European settlement led to many of the wetlands areas being drained for land reclamation to take advantage of the fertile soil for farming enterprises, and for expansion of parks and recreation areas. The city of Perth sits on an area of reclaimed wetlands. Between 49% (Riggert, 1966) and 80% (Godfrey, 1989) of the wetlands on the coastal plain is thought to have been drained, filled, or cleared since 1832. Lake Monger and Herdsman Lake are the last two major wetlands remaining in close proximity to the city.

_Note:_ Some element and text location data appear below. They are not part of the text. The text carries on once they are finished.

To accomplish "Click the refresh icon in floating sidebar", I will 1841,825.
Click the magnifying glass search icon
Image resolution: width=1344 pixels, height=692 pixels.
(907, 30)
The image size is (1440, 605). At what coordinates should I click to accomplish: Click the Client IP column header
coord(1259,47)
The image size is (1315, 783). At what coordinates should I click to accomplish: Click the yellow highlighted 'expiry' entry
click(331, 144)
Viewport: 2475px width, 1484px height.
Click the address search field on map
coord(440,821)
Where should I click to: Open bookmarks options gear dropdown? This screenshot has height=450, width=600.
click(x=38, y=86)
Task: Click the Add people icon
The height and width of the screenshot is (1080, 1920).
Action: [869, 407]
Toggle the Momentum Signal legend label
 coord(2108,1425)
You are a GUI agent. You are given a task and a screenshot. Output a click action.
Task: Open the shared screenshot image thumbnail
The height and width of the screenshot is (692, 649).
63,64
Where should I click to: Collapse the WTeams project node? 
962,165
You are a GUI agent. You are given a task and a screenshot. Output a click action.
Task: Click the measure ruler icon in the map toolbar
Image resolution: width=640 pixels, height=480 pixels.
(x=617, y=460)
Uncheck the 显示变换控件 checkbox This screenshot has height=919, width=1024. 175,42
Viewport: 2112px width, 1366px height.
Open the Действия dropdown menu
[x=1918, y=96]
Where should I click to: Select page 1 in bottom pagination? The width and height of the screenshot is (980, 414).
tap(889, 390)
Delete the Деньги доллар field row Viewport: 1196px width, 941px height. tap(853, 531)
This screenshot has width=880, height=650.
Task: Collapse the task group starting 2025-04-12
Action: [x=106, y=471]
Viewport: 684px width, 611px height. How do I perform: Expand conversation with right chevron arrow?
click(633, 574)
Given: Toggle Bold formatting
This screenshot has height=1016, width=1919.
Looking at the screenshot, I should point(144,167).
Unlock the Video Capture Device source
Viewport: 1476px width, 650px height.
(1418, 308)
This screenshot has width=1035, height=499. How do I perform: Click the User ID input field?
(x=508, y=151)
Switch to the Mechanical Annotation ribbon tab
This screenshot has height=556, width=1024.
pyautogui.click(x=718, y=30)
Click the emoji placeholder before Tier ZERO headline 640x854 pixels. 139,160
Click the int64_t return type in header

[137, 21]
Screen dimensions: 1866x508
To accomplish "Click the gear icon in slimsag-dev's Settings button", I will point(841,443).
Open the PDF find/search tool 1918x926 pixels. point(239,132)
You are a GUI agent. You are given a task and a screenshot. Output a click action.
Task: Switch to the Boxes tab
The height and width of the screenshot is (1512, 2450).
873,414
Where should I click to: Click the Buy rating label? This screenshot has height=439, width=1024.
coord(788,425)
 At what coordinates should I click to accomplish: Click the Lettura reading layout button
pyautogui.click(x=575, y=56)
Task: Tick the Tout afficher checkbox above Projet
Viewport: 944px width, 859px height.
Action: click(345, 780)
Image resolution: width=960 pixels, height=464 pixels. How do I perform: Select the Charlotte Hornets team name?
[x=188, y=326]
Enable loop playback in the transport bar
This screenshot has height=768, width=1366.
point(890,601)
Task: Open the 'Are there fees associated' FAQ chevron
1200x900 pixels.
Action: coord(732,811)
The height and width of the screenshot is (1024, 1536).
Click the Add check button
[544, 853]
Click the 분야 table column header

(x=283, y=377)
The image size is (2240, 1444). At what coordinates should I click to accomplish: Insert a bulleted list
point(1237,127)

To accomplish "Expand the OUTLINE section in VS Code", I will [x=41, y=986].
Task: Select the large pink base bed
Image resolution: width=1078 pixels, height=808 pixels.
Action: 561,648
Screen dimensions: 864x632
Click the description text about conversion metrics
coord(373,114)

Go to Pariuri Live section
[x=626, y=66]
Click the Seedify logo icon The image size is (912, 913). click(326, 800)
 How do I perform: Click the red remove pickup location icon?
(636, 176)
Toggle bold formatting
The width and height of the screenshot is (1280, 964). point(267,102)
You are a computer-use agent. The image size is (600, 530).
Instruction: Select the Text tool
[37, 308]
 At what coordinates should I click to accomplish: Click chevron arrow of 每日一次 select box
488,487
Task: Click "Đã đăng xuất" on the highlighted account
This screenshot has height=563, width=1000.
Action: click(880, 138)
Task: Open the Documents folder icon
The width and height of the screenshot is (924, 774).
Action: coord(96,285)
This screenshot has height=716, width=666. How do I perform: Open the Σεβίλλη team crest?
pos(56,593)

Lake Monger was originally part of a series of freshwater wetlands running north from the Swan River along the coastal plain for about 50 km. Lake Monger with Georgiana Lake and Lake Sutherland (both near Mitchell Freeway, near Sutherland and Newcastle streets) and Herdsman Lake made up what was known as "The Great Lakes District". Other lakes and swamps in the immediate northern vicinity of the early Perth township were Lake Kingsford (site of the current Perth railway station), Lake Irwin (Perth Entertainment Centre) and further north were Stone's Lake (Perth Oval), Lake Poullet (First Swamp, part of what is now Birdwood Square), Lake Thomson (Mews Swamp, between Lake, Brisbane, and Beaufort Streets) and Lake Henderson (parts of what is now Robertson Park and Dorrien Gardens). Further north still lay Second Swamp (Bulwer Street, east of Lake Street), Third Swamp (Hyde Park), and Three Island Lake and Smith's Lake (now Charles Veryard Reserve). Many of these lakes formed a natural interconnected drainage system which found its way into the Swan River at East Perth through Claise Brook. In 1833, water draining from Lakes Kingsford, Irwin, Sutherland, and Henderson was used to drive a water-driven mill located in Mill Street.